Diga se cada afirmação a seguir concorda com o texto sobre transparência na moda e responda sim ou não, citando as palavras exatas do texto que decidem cada caso. 1. A discussão sobre esse tema já é intensa no Brasil. 2. A indústria da moda mudou, pelo menos na Europa e nos EUA. 3. Muitas marcas se manifestaram a favor das vidas negras nas redes sociais.

Texto de leitura
▼

Fim da hipocrisia, queremos transparência na moda!
Essa não é uma discussão tão intensa no Brasil, mas deveria ser. Depois das inúmeras manifestações que ocorreram no mundo todo para exigir justiça e direito aos negros, as coisas mudaram para a indústria da moda, pelo menos na Europa e EUA.
Muitas marcas se manifestaram a favor das vidas negras em redes sociais — onde concentram o maior o público e podem se comunicar da forma mais próxima — muito pelo momento que se viveu onde não se posicionar seria mal visto e se confirmaria como uma atitude racista, visto que ser passivo de uma situação de racismo o torna racista, para não sofrer linchamento virtual ou, de certa forma, se manifestaram genuinamente expressando os valores da empresa.

▲

Material fornecido
▼

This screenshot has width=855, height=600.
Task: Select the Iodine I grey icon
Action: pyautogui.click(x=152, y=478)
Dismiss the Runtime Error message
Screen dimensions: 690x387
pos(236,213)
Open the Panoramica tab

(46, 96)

▲
▼

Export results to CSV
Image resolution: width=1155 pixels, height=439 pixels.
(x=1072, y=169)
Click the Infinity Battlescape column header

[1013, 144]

▲

Resposta final
1. Não: "Essa não é uma discussão tão intensa no Brasil, mas deveria ser."
2. Sim: "as coisas mudaram para a indústria da moda, pelo menos na Europa e EUA."
3. Sim: "Muitas marcas se manifestaram a favor das vidas negras em redes sociais"